The capacity of a parallel plate condenser is `50pF`. A magnetic field of `4xx10^(-7)T` is produced at a distance of `10cm` from the axis of the gap. The charging current is

To solve the problem step by step, we will follow the concepts of capacitance, magnetic field, and the relationship between them. ### Step-by-Step Solution: 1. **Identify Given Values:** - Capacitance \( C = 50 \, \text{pF} = 50 \times 10^{-12} \, \text{F} \) - Magnetic field \( B = 4 \times 10^{-7} \, \text{T} \) - Distance from the axis \( r = 10 \, \text{cm} = 0.1 \, \text{m} \) 2. **Use the Formula for Capacitance:** The capacitance \( C \) of a parallel plate capacitor is given by: \[ C = \frac{\varepsilon_0 A}{d} \] where \( A \) is the area of the plates and \( d \) is the separation between them.
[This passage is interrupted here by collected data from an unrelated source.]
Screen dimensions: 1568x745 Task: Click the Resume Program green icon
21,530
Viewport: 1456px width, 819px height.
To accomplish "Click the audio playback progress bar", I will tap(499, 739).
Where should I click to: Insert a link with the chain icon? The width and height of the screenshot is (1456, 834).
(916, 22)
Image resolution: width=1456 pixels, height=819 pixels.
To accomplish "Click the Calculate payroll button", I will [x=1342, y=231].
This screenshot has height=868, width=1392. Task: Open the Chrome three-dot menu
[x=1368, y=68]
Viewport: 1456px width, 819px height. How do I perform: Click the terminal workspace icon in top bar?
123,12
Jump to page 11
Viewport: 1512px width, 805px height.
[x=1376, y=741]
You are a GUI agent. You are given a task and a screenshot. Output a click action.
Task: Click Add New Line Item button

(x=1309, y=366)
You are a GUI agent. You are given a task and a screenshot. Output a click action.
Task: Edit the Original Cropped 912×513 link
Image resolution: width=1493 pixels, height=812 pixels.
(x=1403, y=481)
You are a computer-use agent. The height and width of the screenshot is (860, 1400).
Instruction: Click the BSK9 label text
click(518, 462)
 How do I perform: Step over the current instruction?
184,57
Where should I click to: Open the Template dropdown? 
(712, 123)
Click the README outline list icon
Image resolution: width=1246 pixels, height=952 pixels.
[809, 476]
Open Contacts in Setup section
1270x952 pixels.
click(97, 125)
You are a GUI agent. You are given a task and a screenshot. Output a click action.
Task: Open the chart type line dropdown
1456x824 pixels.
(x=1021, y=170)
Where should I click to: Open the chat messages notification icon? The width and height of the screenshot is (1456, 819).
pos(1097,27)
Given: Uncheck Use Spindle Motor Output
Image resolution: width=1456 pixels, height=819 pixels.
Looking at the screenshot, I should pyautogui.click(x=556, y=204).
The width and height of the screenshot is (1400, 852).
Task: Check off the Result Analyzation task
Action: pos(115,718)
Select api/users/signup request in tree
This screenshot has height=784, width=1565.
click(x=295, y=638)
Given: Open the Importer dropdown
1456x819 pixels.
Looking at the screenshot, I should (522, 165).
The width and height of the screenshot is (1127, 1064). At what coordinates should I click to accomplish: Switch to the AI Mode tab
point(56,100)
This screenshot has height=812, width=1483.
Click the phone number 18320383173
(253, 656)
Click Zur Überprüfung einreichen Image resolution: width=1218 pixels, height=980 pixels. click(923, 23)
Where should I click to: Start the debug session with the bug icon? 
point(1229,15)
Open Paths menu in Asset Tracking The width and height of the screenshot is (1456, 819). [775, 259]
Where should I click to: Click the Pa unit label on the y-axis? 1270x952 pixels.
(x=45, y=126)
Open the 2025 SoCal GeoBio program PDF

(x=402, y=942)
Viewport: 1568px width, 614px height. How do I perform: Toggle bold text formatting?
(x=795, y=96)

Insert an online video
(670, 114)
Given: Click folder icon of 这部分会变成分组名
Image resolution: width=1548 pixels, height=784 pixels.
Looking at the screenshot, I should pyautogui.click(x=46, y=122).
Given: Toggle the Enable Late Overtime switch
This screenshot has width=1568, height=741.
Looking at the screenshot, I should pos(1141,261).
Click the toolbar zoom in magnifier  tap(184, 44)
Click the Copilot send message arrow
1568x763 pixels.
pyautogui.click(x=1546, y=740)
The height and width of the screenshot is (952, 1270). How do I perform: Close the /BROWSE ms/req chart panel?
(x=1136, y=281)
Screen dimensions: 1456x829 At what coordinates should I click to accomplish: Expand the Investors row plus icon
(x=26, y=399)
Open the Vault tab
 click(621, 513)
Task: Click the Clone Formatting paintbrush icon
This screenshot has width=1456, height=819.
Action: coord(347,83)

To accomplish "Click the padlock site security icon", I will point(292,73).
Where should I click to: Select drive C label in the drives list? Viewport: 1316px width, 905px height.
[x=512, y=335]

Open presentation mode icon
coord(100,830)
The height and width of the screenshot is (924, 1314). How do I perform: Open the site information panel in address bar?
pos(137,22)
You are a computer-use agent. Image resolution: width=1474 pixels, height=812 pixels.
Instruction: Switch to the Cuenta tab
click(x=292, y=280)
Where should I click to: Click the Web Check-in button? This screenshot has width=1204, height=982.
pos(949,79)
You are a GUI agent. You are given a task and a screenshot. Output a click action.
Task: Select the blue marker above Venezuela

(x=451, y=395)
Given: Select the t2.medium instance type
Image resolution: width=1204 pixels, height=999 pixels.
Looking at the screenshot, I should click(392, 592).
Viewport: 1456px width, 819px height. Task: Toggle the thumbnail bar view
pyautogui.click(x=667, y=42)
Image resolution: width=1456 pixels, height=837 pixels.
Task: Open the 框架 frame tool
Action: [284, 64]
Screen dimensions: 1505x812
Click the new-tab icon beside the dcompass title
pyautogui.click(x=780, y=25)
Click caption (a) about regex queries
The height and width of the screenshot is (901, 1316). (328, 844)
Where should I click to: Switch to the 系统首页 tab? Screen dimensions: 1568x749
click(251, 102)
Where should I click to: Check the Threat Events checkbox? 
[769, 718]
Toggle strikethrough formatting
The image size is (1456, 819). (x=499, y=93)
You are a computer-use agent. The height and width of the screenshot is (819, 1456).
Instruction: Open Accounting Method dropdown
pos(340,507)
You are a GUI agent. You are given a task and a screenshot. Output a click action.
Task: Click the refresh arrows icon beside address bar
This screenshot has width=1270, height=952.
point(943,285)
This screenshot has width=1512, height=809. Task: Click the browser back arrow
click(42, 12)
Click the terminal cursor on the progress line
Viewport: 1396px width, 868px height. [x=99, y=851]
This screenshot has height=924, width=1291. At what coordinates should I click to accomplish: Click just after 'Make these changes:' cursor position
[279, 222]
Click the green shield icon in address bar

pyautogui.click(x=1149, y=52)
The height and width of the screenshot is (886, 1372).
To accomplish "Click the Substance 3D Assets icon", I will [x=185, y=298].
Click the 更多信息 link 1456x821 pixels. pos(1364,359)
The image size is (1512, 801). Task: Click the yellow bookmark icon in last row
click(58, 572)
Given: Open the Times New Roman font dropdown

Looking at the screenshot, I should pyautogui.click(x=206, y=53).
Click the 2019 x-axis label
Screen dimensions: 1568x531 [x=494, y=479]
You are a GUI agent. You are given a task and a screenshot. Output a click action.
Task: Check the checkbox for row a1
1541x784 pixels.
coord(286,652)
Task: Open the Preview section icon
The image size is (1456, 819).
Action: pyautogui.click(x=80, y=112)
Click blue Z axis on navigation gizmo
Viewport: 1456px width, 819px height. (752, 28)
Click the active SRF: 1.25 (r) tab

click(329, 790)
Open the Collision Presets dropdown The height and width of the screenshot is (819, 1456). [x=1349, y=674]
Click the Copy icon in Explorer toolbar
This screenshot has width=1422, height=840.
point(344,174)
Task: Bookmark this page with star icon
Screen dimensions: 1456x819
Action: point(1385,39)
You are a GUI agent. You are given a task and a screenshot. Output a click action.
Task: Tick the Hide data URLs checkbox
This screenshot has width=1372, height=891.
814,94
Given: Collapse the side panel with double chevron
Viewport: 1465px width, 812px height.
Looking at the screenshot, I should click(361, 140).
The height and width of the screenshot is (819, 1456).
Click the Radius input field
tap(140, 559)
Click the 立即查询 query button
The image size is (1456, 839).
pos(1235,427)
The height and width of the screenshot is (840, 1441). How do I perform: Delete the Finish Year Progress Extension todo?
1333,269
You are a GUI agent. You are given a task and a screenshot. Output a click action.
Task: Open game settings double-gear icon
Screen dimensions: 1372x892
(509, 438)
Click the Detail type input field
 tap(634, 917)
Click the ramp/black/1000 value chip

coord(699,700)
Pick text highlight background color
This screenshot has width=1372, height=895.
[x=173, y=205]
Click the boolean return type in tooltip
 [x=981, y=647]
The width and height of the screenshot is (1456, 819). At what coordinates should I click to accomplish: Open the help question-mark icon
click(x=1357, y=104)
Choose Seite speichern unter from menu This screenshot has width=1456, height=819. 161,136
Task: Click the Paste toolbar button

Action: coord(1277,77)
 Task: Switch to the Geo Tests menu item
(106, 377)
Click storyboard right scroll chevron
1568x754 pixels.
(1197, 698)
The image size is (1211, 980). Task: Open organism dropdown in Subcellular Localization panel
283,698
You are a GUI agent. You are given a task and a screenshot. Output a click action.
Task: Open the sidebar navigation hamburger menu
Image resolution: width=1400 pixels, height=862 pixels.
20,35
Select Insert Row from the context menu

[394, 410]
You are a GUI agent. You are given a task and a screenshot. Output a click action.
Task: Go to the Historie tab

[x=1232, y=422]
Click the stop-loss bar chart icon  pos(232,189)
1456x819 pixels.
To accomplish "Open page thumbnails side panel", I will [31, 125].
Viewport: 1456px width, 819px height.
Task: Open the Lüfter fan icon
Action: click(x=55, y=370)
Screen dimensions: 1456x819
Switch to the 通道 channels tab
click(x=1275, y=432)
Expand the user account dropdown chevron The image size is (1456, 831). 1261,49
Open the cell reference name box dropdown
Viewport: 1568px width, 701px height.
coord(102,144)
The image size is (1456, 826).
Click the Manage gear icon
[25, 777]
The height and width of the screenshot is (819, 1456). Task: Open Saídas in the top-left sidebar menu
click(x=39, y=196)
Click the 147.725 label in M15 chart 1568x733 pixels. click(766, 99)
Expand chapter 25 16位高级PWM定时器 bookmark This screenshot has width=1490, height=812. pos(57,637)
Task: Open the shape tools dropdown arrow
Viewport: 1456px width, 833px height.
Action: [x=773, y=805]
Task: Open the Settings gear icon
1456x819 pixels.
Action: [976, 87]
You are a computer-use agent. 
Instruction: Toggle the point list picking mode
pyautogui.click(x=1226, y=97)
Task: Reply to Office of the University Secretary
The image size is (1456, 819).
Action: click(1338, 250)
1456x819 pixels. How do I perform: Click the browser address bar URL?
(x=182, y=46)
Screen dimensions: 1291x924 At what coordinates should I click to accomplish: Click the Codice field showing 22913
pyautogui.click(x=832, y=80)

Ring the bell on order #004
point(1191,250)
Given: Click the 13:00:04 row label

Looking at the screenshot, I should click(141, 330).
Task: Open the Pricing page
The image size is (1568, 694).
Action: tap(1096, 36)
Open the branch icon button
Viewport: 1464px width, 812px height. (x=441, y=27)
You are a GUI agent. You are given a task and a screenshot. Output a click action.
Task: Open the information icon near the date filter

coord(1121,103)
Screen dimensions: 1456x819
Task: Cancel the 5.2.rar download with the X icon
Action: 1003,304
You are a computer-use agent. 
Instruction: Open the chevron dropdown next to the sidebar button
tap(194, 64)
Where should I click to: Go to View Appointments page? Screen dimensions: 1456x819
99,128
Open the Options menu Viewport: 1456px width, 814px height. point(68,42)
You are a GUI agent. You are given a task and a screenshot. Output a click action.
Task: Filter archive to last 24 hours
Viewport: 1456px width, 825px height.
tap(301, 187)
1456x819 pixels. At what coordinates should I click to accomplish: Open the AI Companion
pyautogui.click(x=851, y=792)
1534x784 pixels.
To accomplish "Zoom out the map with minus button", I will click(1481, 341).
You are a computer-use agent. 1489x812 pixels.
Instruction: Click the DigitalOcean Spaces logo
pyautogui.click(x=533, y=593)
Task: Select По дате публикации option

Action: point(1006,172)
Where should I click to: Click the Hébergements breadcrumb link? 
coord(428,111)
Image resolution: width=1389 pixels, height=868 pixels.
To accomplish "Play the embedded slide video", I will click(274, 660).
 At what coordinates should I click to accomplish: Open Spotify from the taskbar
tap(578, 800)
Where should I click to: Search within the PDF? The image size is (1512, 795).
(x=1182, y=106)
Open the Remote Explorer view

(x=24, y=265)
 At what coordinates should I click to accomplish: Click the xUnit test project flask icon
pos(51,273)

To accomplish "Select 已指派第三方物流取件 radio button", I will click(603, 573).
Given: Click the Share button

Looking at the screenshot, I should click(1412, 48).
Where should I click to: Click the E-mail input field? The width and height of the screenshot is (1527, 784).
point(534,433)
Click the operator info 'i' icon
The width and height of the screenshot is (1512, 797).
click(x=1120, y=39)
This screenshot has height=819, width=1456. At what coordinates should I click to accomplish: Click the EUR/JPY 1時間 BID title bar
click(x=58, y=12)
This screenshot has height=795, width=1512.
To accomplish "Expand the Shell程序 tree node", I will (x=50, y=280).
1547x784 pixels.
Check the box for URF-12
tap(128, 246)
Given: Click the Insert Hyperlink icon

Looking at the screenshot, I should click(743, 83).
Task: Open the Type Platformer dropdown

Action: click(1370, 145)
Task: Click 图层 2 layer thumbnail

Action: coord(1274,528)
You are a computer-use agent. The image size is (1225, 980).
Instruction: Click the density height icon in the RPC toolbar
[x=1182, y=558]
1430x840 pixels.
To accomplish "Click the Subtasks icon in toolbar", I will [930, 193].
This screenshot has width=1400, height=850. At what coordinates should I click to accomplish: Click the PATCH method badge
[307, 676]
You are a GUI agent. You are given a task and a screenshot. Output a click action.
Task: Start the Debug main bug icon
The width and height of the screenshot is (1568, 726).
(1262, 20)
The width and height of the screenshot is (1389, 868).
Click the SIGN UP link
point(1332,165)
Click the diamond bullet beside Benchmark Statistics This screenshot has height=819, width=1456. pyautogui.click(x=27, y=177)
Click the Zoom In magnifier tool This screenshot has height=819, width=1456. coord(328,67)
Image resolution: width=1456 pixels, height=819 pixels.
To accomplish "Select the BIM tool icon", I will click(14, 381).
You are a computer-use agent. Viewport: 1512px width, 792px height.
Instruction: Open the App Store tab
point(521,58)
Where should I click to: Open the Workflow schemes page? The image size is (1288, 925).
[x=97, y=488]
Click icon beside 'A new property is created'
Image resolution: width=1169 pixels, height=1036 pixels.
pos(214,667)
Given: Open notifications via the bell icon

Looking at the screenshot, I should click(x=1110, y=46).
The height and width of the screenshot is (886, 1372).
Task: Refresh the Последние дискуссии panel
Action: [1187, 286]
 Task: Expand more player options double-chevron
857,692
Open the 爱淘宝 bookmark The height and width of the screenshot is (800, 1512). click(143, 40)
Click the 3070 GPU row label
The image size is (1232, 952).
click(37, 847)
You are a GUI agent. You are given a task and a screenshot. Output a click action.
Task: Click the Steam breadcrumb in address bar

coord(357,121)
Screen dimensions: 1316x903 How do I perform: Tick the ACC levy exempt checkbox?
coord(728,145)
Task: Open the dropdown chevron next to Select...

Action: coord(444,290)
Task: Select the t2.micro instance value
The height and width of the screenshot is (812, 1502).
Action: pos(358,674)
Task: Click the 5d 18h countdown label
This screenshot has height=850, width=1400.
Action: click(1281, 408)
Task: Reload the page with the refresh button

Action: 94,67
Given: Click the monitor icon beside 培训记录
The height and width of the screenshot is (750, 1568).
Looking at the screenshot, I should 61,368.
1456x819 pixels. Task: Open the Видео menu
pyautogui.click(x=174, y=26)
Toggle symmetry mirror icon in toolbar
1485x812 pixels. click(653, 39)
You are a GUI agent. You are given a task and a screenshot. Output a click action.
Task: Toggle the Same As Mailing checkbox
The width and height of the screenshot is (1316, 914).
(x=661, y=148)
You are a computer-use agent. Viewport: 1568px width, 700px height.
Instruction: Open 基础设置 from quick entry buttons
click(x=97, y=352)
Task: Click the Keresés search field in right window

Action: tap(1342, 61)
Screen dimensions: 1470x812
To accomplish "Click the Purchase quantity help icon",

For this problem, we will rearrange the formula to find \( A \): \[ A = C \cdot d / \varepsilon_0 \] 3. **Assume the Plate Separation \( d \):** Since \( d \) is not provided, we will assume a reasonable value for the separation. Let's assume \( d = 0.01 \, \text{m} \) (1 cm). 4. **Calculate Area \( A \):** Using \( \varepsilon_0 \approx 8.85 \times 10^{-12} \, \text{F/m} \): \[ A = \frac{50 \times 10^{-12} \times 0.01}{8.85 \times 10^{-12}} \approx 5.65 \times 10^{-2} \, \text{m}^2 \] 5. **Relate Magnetic Field to Current:** The magnetic field \( B \) around a wire carrying current \( I \) is given by: \[ B = \frac{\mu_0 I}{2 \pi r} \] where \( \mu_0 = 4\pi \times 10^{-7} \, \text{T m/A} \). 6. **Rearrange to Find Current \( I \):** Rearranging the equation gives: \[ I = \frac{B \cdot 2 \pi r}{\mu_0} \] 7. **Substitute Values:** Substituting the known values: \[ I = \frac{(4 \times 10^{-7}) \cdot (2 \pi \cdot 0.1)}{4\pi \times 10^{-7}} \] 8. **Simplify the Equation:** The \( 4\pi \) cancels out: \[ I = \frac{(4 \times 10^{-7}) \cdot (0.2 \pi)}{4\pi \times 10^{-7}} = 0.2 \, \text{A} \] ### Final Answer: The charging current \( I \) is \( 0.2 \, \text{A} \).